» 练习说明
请照抄下面列表里的几行：从含有"coordinates (128, 446)."的那一行起，一直抄到含有"mode-intersect-icon is located"的那一行，首尾两行都要包括。

» 数据内容
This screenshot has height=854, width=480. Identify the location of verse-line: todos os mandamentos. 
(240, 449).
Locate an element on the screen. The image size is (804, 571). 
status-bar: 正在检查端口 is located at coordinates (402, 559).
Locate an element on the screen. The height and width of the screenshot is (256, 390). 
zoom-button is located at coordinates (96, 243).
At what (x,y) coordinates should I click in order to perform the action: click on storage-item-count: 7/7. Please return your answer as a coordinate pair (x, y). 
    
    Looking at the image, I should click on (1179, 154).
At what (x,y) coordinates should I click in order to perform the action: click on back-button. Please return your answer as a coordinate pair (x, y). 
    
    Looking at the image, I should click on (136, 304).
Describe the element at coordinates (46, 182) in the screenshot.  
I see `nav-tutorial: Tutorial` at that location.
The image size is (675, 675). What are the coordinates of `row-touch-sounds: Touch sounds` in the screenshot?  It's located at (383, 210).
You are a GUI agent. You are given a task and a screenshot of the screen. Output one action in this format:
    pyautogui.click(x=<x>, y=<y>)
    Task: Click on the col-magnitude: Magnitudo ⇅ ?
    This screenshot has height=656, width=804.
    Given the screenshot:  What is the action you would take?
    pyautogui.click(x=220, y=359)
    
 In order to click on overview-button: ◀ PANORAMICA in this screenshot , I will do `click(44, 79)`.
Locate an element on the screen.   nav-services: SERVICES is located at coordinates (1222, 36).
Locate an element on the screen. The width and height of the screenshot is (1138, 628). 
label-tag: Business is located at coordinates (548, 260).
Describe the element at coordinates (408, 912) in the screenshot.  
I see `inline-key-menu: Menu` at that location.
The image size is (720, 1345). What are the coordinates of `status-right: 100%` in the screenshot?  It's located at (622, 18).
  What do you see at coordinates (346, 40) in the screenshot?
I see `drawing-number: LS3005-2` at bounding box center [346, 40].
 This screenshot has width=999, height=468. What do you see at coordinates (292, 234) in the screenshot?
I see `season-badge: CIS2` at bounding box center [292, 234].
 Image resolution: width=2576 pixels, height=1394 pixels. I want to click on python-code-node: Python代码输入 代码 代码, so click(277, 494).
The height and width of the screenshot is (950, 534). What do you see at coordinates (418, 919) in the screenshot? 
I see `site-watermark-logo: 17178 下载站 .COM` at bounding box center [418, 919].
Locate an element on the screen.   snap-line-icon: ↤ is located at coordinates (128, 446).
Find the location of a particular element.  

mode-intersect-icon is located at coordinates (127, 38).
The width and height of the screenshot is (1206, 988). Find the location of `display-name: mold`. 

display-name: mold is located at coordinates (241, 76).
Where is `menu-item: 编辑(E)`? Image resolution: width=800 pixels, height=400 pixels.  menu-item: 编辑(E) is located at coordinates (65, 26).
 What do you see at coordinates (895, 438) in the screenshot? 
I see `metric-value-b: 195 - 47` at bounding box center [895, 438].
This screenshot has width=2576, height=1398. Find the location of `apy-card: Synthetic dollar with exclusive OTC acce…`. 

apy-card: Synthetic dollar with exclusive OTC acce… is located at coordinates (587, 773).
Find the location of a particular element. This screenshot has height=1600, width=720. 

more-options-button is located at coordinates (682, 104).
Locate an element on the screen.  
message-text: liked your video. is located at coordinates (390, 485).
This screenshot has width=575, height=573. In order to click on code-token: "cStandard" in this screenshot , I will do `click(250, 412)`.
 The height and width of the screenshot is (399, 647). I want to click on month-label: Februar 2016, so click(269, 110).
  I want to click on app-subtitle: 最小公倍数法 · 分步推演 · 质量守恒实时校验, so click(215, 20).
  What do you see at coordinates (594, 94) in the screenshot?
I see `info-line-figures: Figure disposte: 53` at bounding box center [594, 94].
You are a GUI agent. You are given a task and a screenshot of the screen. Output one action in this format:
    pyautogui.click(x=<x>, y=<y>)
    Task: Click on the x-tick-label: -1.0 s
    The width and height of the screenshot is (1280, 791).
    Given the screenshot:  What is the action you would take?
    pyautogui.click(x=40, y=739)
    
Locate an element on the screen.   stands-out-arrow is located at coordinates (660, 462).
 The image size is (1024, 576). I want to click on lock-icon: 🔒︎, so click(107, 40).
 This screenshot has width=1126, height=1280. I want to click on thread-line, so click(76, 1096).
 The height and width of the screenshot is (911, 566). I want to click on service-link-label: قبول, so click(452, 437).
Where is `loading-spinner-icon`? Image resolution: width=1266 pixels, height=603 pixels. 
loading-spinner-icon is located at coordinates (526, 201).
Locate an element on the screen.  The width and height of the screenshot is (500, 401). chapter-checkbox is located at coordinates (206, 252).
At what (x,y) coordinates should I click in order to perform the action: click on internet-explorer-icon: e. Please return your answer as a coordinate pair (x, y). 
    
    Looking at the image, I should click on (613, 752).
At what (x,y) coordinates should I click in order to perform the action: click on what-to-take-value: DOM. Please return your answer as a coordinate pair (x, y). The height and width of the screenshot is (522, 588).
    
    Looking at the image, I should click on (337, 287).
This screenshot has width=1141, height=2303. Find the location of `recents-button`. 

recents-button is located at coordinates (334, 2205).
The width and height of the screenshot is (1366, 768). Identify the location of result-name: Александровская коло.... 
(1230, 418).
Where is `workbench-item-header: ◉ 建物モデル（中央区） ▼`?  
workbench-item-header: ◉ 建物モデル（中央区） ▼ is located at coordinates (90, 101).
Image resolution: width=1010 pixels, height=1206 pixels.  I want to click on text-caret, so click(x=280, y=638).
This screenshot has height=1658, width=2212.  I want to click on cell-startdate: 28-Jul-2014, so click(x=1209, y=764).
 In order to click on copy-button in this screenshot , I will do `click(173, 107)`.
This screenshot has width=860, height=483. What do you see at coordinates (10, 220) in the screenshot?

» 结果
Locate an element on the screen.   snap-line-icon: ↤ is located at coordinates (128, 446).
Find the location of a particular element.  

mode-intersect-icon is located at coordinates (127, 38).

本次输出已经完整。